恋愛したことのない仕事人間が、真っ直ぐに愛を告げられまして。



「宗尊さんに言われるのは嬉しいですね。ありがとうございます……立ち話もあれですし、行きましょうか。車がコインパーキングに停めてあるので」

「そうなんですね。すみません、車出していただいてしまって……」

「いえ。こちらこそ、時間通りに来れなくてすみませんでした。現場の方に顔を出していたらトイレ介助やら着替えやらを手伝うことになってしまったんです」


 あははと笑う岩崎さんだけど、いや笑えない。
 経験あるし、手伝いするほどってことは人が少なくて絶賛カオス状態だったってことで……逆に早く帰っても大丈夫なのか心配になります。


「あの忙しそうなのに退勤してもよかったんですか?」

「はい。
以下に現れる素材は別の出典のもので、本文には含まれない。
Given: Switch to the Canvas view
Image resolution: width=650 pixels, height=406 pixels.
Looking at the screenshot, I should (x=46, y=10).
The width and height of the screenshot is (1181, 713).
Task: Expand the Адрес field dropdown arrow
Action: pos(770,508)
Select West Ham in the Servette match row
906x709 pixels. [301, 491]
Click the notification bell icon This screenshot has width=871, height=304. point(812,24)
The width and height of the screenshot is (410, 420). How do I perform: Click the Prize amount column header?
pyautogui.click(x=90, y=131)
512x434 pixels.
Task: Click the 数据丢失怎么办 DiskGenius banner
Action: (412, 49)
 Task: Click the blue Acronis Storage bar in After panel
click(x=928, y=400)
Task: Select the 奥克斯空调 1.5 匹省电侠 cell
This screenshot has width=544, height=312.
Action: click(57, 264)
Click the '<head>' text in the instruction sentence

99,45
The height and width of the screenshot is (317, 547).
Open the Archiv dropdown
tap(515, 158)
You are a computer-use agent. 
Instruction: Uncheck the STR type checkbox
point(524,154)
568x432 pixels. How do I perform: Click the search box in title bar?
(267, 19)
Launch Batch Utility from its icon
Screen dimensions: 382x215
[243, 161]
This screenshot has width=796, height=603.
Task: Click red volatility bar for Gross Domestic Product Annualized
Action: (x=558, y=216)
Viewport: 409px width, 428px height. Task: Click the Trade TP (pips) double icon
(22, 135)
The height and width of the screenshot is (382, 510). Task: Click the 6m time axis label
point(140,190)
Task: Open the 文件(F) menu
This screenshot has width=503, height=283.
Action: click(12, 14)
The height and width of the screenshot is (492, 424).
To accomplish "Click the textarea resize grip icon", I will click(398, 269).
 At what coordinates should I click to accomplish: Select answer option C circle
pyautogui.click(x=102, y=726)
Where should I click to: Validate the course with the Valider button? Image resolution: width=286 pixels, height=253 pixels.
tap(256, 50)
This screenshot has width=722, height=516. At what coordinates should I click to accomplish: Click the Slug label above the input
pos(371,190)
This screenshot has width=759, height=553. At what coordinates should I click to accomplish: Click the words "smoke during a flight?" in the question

元々は現場勤務じゃないですしね……それに今日は定時で上がりたいと言ってあったんで。まぁ、うまい感じで抜け出さないと永遠に帰れませんしね」

「あー確かに。残業一時間とか普通にありますよね」

「ですよね、本当に宗尊さんも現場経験者さんなんですね」


 そんな話をしながら、コインパーキングに到着する。コインパーキングに入ると、奥にある白い軽自動車を岩崎さんが指を差して「これです」と言って鍵のロック解除をしてから助手席のドアを開けてくれた。